PDFs and Reading them

I know there are numerous Java libraries available to scan a PDF meta data, but is there a way to scan a PDF using native cache object script? We are looking to take a PDF from an external vendor, scan for meta data, create the HL7 message, and embed the PDF within the HL7 message.

Thanks

Scott Roth

The Ohio State University Wexner Medical Center

  • 0
  • 0
  • 593
  • 1
  • 1

Answers

PDF is a binary format. It is quite ugly and you don't really have any control over what you are getting. The text could be in there as text, as vector image, or even as pixel image. So short of implementing full OCR in Caché, you'll not find a way to do this without using external tools (and even those are not 100% reliable). 

 

 

Comments

Hi Scott,

What metadata are you referring to? Document properties such as Title, Author, Subject, Keywords, etc. or are you looking to actually extract patient data from formatted page elements?
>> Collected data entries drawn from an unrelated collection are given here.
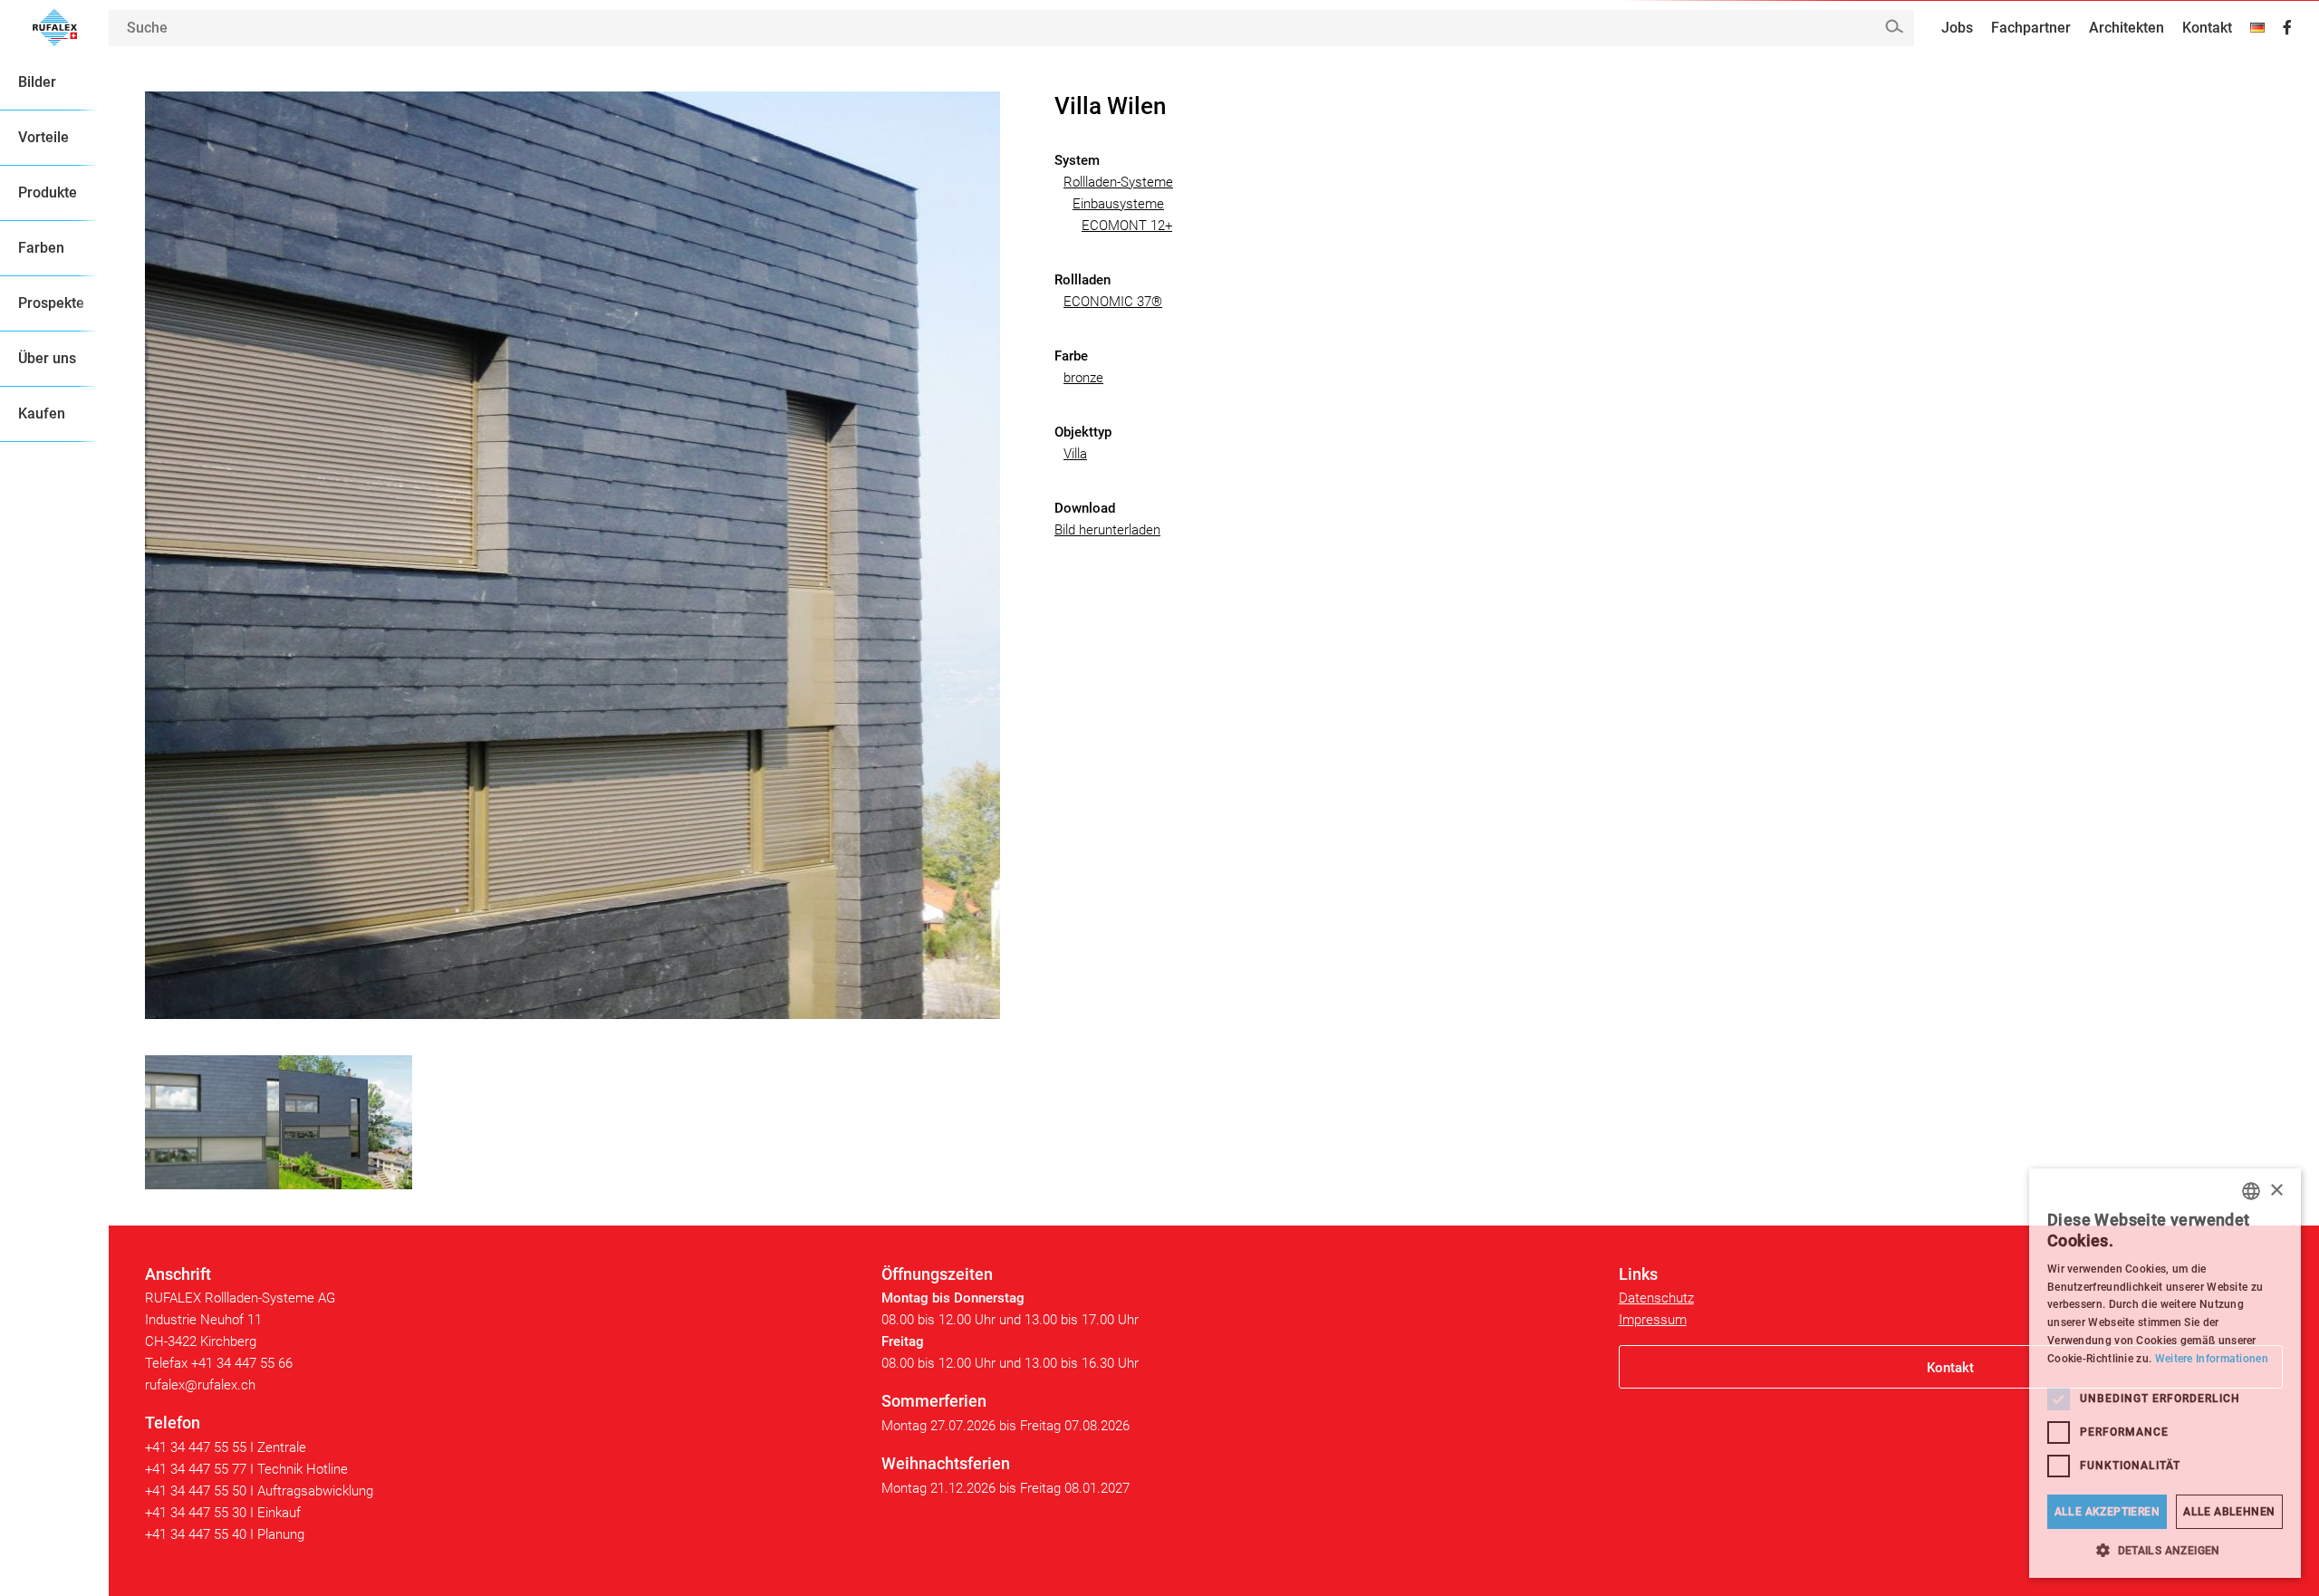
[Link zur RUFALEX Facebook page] (2287, 28)
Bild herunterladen (1107, 530)
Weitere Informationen (2211, 1358)
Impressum (1653, 1320)
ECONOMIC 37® (1112, 301)
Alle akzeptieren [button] (2107, 1511)
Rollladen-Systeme (1118, 182)
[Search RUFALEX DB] (1894, 26)
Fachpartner (2031, 27)
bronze (1083, 378)
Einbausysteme (1118, 204)
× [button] (2276, 1190)
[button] (2165, 1550)
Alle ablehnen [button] (2229, 1511)
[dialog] (2165, 1373)
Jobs (1957, 27)
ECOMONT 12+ (1127, 225)
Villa (1075, 454)
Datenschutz (1656, 1298)
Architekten (2126, 27)
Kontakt (2207, 27)
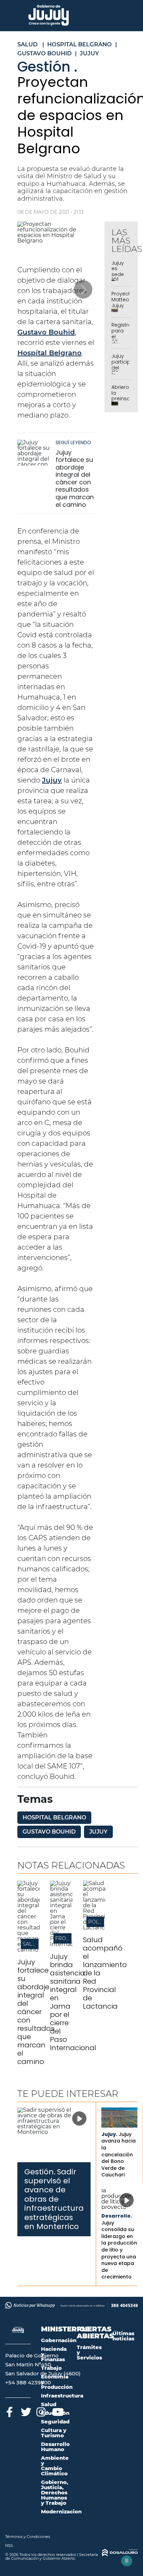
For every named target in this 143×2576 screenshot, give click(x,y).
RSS (9, 2545)
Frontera (69, 1938)
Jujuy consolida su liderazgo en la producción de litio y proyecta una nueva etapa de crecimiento (119, 2250)
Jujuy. (109, 2134)
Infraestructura (62, 2395)
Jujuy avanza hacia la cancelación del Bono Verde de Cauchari (118, 2154)
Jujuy (52, 780)
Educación (55, 2413)
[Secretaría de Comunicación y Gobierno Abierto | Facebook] (9, 2410)
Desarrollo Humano (55, 2446)
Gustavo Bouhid (46, 332)
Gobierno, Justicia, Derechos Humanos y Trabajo (54, 2492)
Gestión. (40, 2171)
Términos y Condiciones (27, 2536)
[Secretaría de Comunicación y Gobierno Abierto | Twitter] (25, 2410)
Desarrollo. (116, 2215)
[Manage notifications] (126, 2560)
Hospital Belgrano (49, 353)
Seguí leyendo (73, 442)
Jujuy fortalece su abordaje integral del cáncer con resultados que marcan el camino (75, 478)
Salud (48, 2404)
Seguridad (55, 2421)
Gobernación (58, 2340)
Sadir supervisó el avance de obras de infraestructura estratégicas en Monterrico (54, 2199)
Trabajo (51, 2368)
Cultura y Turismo (53, 2433)
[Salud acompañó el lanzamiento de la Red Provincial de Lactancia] (94, 1927)
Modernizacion (61, 2511)
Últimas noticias (123, 2336)
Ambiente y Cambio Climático (55, 2466)
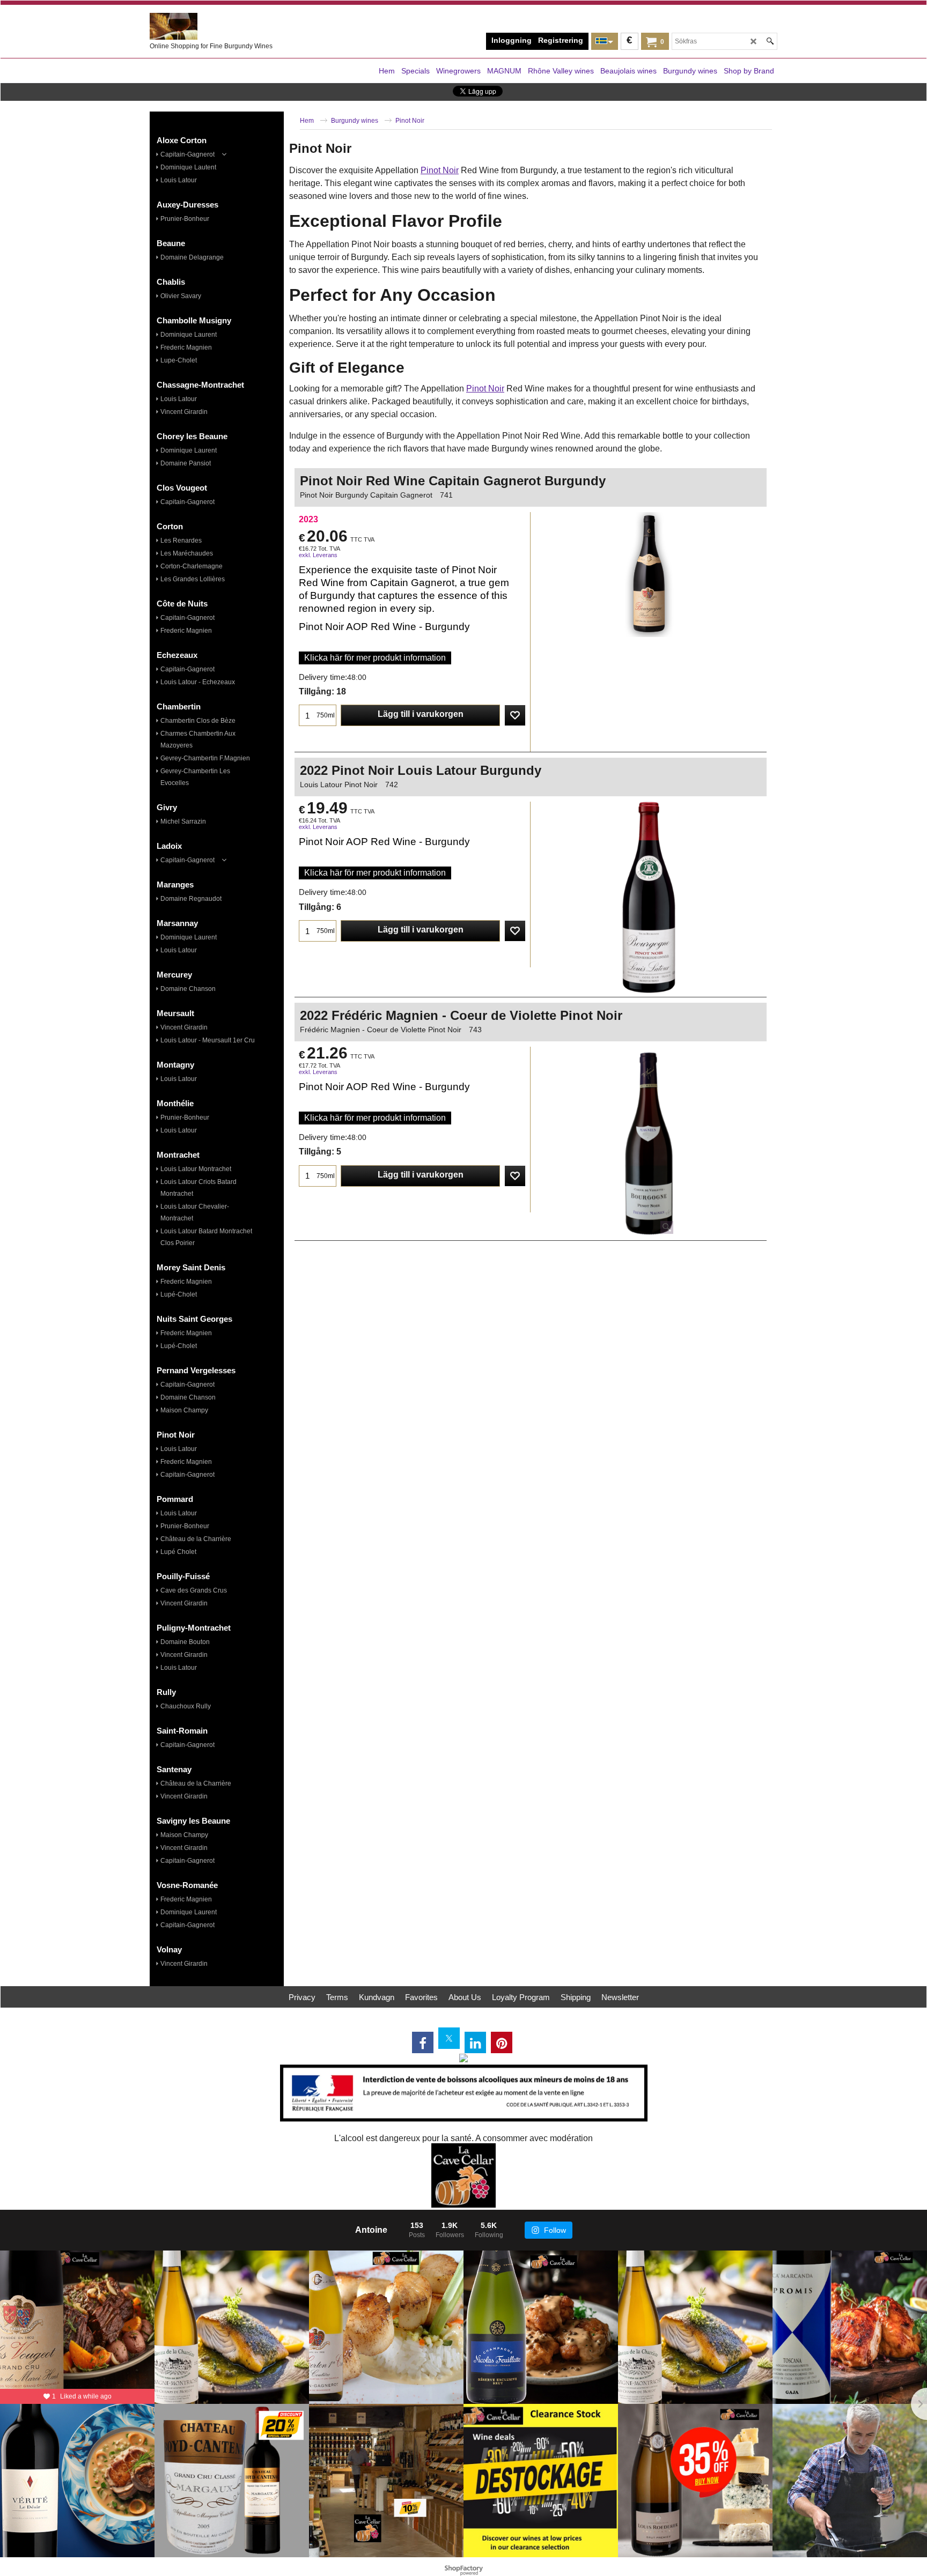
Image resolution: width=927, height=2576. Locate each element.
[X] (449, 2038)
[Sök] (770, 41)
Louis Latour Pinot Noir (339, 784)
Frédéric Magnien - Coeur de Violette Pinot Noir (380, 1029)
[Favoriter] (515, 715)
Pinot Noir (440, 170)
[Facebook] (422, 2042)
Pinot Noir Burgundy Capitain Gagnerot (366, 495)
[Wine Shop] (230, 26)
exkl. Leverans (318, 555)
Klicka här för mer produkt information (375, 657)
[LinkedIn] (475, 2042)
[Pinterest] (501, 2042)
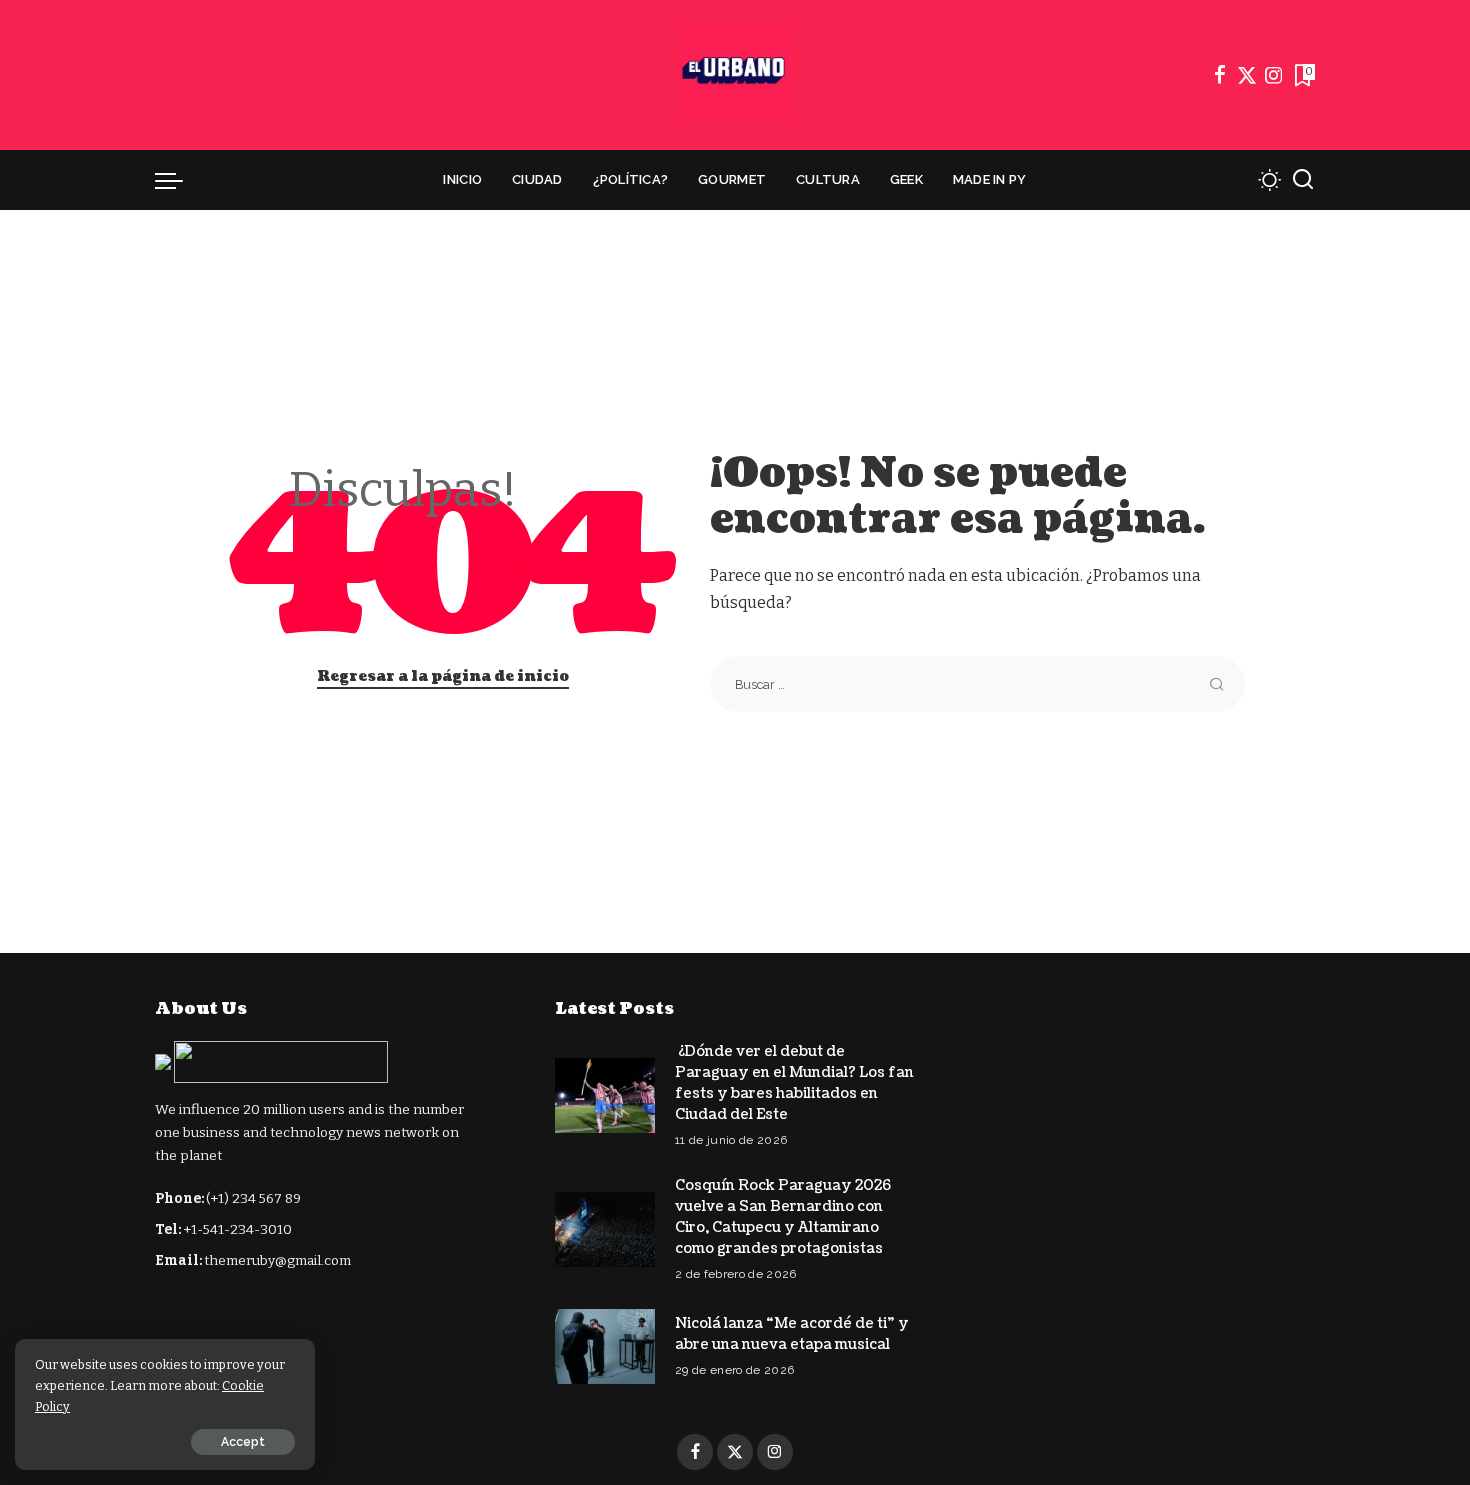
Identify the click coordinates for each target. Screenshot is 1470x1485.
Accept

It doesn't look like HealthShare has any built-in PDF parsing features, but there may be something developed by the community (if there is, I'm not aware of it, though). If it's the properties I mentioned above, though, they're normally stored near the end of the file and it's conceivable that you could scrape them out with COS. To do it right, though, I think you'd want to call an external utility to fetch it. The pdfinfo utility in xpdf does that pretty efficiently:

jdrumm@oobuntoo:/mnt/hgfs/DDownloads/Intersystems$ pdfinfo Sample.pdf 
Title:          Sample
Subject:        Just another pdf
Keywords:       test metadata cache fetching
Author:         Jeff Drumm
Creator:        PDFCreator Version 1.7.3
Producer:       GPL Ghostscript 9.10
CreationDate:   Wed Aug  2 07:32:38 2017

If you're looking to get data stored as formatted page elements, though, that's an entirely different challenge.